Non-native speakers of English should ensure that their manuscripts are checked either by native speakers or by professional English-language editors prior to submission. You may credit these individuals as a “Contributor.” Contributors are not listed as co-authors but can help you improve your manuscripts. Poorly written submissions will be rejected prior to the peer-review process.

In addition to the instruction to authors, the manuscripts must reference the dataset by
a) citing the dataset's DOI
b) appearing in the paper's list of references
c) including “GBIF Freshwater” in the Project Data: Title and “2022“ in Project Data: Identifier in the dataset’s metadata.

Definition of terms

Datasets with clear research relevance for species inhabiting or dependent on freshwater habitats

This sponsored call for data papers has a thematic focus on species that depend on freshwater environments. Datasets may contain "bycatch" records for terrestrial or marine species but significant majority—roughly 80 per cent—of all records in a given dataset must be for species with an unquestionable dependence on freshwater environments for at least some portion of their lives.

Authors may prepare data papers describing checklist, occurrence or sampling-event datasets; this blog post can help authors determine the most suitable class for organizing their data. See examples of existing checklist, occurrence, and sampling-event datasets.

Datasets with more than 5,000 presence records new to GBIF.org

Datasets should contain at approximately 5,000 presence records new to GBIF.org in 2022. Checklist and sampling-event datasets below the threshold may be considered eligible on the basis of exceptional value and handled case-by-case by the editor.
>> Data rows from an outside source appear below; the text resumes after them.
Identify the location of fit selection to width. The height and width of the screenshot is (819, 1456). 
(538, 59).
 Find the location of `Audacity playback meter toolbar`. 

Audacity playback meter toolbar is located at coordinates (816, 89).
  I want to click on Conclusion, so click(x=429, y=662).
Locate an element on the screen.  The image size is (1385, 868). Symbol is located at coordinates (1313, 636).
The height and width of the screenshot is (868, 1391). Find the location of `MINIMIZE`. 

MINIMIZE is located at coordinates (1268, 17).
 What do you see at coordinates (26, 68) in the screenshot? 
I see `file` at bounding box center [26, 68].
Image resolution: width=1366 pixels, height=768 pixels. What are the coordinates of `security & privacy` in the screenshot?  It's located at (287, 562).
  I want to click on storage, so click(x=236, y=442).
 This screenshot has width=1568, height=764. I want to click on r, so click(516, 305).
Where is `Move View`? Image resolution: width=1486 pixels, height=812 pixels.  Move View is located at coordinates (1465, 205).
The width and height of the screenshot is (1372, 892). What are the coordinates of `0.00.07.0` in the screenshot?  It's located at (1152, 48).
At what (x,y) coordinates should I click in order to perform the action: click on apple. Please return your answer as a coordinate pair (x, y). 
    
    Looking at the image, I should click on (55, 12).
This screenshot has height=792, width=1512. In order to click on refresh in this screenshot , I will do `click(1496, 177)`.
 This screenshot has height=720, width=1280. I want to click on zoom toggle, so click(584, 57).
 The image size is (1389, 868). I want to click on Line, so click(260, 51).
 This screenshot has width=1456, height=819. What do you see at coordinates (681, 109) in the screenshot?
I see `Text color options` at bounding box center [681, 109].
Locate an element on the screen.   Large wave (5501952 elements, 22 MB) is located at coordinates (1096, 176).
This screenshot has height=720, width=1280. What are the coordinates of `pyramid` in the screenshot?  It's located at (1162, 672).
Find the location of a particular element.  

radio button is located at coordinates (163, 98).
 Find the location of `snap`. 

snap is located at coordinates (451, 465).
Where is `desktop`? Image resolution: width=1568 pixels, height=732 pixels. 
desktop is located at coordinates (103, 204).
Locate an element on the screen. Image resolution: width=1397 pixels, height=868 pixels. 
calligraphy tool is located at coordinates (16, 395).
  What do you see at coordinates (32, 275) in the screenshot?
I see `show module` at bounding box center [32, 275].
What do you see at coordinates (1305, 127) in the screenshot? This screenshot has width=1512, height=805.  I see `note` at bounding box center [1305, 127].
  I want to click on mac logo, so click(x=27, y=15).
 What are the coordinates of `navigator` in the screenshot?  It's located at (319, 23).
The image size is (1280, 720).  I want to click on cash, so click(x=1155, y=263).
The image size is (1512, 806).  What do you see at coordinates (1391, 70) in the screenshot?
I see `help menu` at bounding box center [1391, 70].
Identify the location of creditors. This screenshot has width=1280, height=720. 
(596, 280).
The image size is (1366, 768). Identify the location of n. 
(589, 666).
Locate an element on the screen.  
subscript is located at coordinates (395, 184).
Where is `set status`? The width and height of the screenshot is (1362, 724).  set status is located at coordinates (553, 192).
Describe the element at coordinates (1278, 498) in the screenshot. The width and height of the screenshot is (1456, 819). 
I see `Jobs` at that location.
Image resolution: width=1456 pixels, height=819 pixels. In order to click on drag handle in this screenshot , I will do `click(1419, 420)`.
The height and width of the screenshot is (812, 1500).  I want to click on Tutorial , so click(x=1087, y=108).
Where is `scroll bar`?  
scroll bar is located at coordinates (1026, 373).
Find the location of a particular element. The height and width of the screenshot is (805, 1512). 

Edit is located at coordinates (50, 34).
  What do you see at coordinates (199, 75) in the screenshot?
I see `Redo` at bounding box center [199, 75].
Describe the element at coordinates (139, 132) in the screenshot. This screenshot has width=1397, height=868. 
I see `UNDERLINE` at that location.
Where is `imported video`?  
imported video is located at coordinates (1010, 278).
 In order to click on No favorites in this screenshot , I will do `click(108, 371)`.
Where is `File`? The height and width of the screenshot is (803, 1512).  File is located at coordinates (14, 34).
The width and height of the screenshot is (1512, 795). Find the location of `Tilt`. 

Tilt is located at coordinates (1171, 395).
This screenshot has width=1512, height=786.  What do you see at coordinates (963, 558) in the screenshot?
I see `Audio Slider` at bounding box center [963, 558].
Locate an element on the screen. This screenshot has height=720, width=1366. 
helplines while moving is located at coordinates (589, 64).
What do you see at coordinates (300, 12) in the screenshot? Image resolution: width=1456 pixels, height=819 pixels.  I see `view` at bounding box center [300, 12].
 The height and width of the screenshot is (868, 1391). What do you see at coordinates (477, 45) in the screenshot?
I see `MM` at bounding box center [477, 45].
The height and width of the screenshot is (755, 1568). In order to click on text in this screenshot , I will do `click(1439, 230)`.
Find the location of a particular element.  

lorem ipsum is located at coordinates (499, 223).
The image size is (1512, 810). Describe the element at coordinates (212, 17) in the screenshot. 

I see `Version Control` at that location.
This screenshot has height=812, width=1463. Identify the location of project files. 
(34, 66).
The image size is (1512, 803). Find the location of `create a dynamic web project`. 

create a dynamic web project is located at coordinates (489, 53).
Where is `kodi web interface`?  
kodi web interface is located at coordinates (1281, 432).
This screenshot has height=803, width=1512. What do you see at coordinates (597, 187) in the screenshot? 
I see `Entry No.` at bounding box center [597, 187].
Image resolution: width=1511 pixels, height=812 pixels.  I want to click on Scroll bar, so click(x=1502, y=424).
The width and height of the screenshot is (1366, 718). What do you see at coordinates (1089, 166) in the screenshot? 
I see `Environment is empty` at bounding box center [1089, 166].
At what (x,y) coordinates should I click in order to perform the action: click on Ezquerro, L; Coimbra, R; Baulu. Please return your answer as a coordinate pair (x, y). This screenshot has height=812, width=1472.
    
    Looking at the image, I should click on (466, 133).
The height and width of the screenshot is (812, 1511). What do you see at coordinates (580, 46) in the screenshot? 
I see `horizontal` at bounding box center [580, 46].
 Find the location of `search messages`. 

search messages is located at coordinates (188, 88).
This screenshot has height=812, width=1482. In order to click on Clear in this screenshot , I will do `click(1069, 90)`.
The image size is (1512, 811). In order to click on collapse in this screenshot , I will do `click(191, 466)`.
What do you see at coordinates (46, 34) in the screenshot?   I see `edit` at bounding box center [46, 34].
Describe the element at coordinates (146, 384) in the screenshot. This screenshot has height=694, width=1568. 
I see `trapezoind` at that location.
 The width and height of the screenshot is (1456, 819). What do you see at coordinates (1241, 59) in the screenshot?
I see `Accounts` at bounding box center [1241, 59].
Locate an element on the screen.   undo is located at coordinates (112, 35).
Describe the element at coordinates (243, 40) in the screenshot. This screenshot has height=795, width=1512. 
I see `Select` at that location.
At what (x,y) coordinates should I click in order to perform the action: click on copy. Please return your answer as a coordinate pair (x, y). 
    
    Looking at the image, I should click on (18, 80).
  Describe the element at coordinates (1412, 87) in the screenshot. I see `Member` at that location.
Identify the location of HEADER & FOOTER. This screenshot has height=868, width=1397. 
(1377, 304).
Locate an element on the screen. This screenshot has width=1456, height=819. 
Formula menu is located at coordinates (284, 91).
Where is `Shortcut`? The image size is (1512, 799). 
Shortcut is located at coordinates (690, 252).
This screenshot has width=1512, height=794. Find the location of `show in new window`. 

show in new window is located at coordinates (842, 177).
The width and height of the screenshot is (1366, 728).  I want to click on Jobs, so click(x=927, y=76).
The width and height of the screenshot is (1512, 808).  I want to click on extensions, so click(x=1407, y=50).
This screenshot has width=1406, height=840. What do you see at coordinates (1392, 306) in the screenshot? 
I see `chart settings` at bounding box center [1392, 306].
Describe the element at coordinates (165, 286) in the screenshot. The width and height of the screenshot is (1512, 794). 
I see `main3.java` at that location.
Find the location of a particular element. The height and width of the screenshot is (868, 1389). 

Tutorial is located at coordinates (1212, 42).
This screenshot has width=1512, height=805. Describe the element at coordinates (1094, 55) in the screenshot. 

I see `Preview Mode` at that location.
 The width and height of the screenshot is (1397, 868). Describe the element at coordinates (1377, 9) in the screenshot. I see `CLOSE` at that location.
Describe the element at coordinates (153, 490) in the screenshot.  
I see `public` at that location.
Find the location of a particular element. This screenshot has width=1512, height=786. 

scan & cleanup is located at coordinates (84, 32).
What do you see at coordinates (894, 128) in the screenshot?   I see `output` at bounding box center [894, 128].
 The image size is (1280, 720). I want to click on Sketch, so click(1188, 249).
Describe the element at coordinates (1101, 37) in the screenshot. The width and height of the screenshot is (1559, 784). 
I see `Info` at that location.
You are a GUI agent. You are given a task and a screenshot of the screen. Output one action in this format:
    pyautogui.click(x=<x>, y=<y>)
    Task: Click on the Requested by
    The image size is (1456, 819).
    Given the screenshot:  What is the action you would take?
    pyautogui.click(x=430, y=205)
Minimum publishable units, salami publishing and dataset version papers are discouraged: datasets should be published in their original, untrimmed state.

Many datasets are, by nature, dynamic, and while a data paper promotes and describes the dataset at its current state at submission, the dataset link can and often will resolve to the evolving online resource. Therefore, a data paper should ideally be written in a way that it serves as a showcase, a bibliographic citation, and a persistent home for the dataset.

Datasets with high-quality data and metadata

Authors should start by publishing a dataset comprised of data and metadata that meets GBIF's stated data-quality requirements. This effort will likely involve work on an installation of the GBIF Integrated Publishing Toolkit. If the Darwin Core archive is constructed elsewhere, the use of the GBIF Data Validator is recommended before the publication.